Brief.
Your reply should set down word for word each line below from the one with "Given: Open the" through the final line, both included, but none of the pictures.

Input.
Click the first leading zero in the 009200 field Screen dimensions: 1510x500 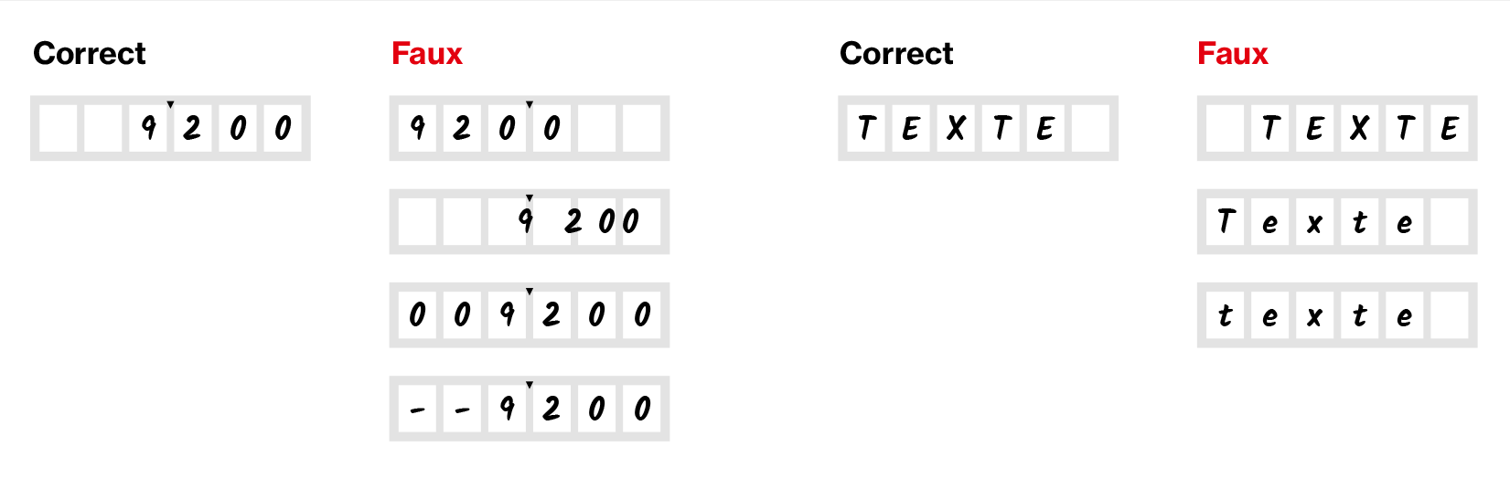pyautogui.click(x=417, y=315)
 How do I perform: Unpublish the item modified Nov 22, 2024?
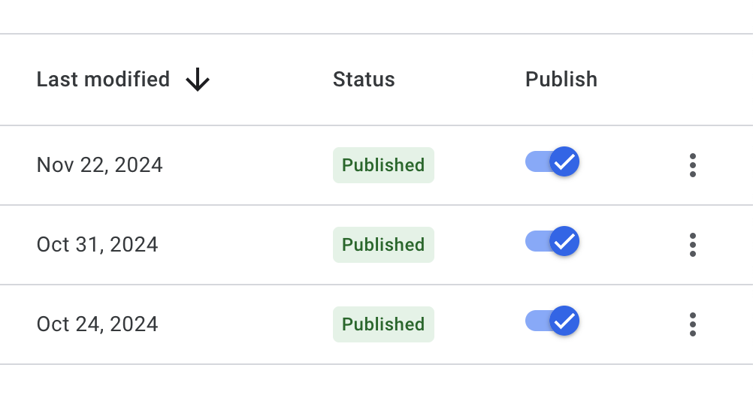[552, 161]
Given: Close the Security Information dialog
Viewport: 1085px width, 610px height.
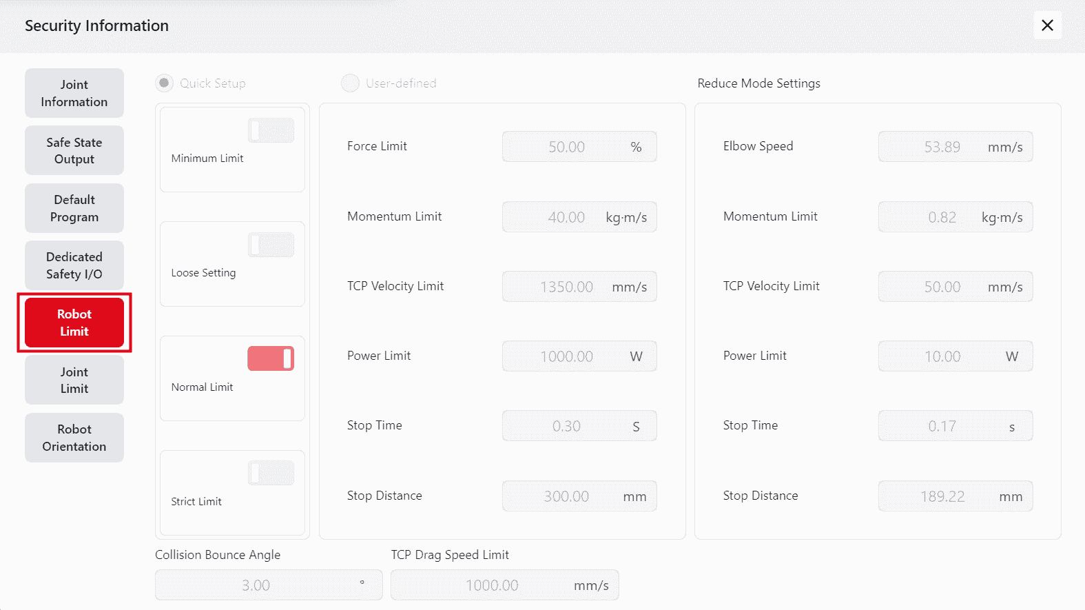Looking at the screenshot, I should tap(1047, 26).
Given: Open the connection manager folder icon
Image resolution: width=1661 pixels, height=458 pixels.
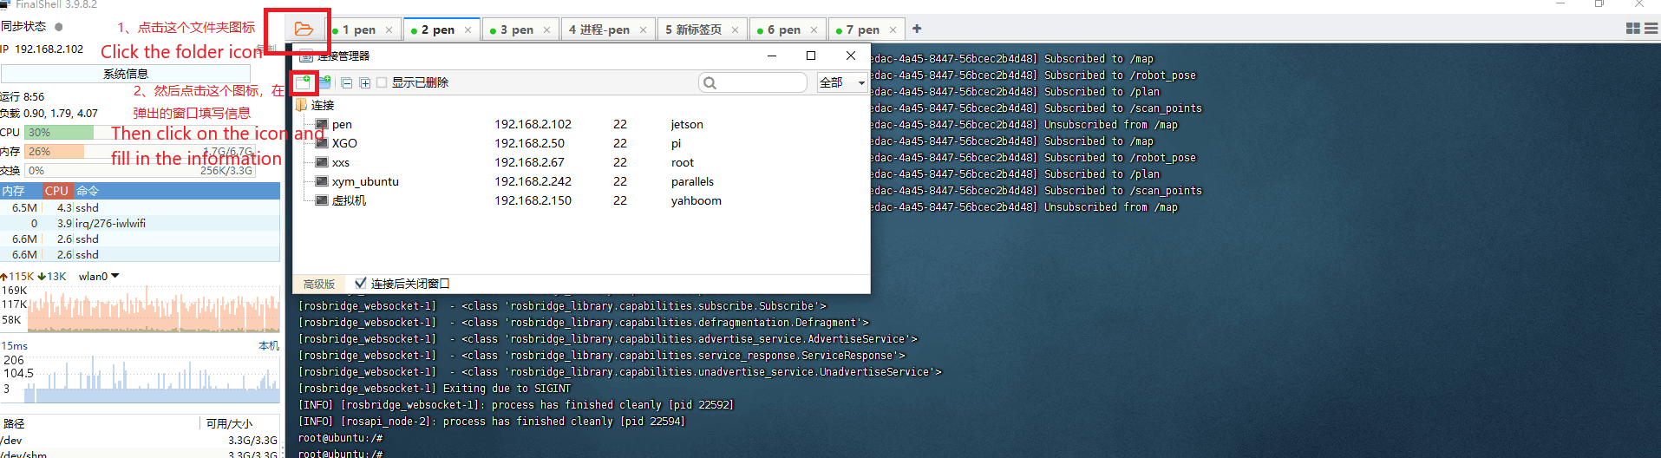Looking at the screenshot, I should pos(303,29).
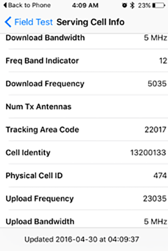
Task: Select the Upload Bandwidth row
Action: [x=84, y=219]
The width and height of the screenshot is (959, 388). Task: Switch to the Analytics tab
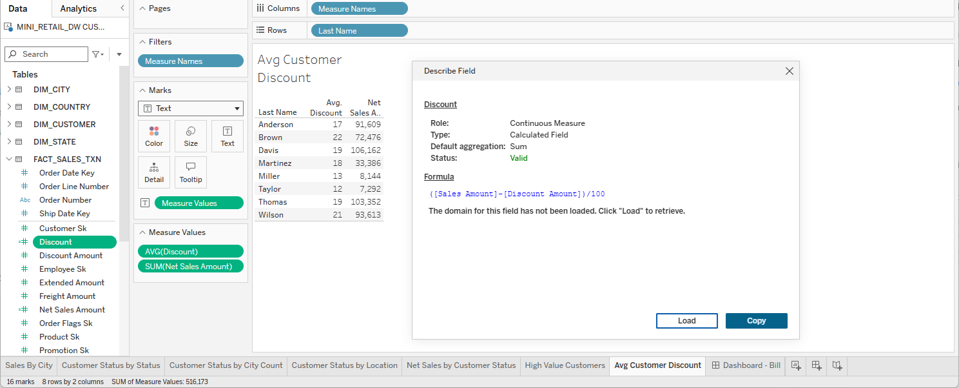pos(78,8)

Final answer.
Given: Open the connection manager folder icon
Image resolution: width=1661 pixels, height=458 pixels.
Looking at the screenshot, I should pos(303,29).
Task: Select the Upload Bandwidth row
Action: [x=84, y=219]
The width and height of the screenshot is (959, 388). Task: Switch to the Analytics tab
pos(78,8)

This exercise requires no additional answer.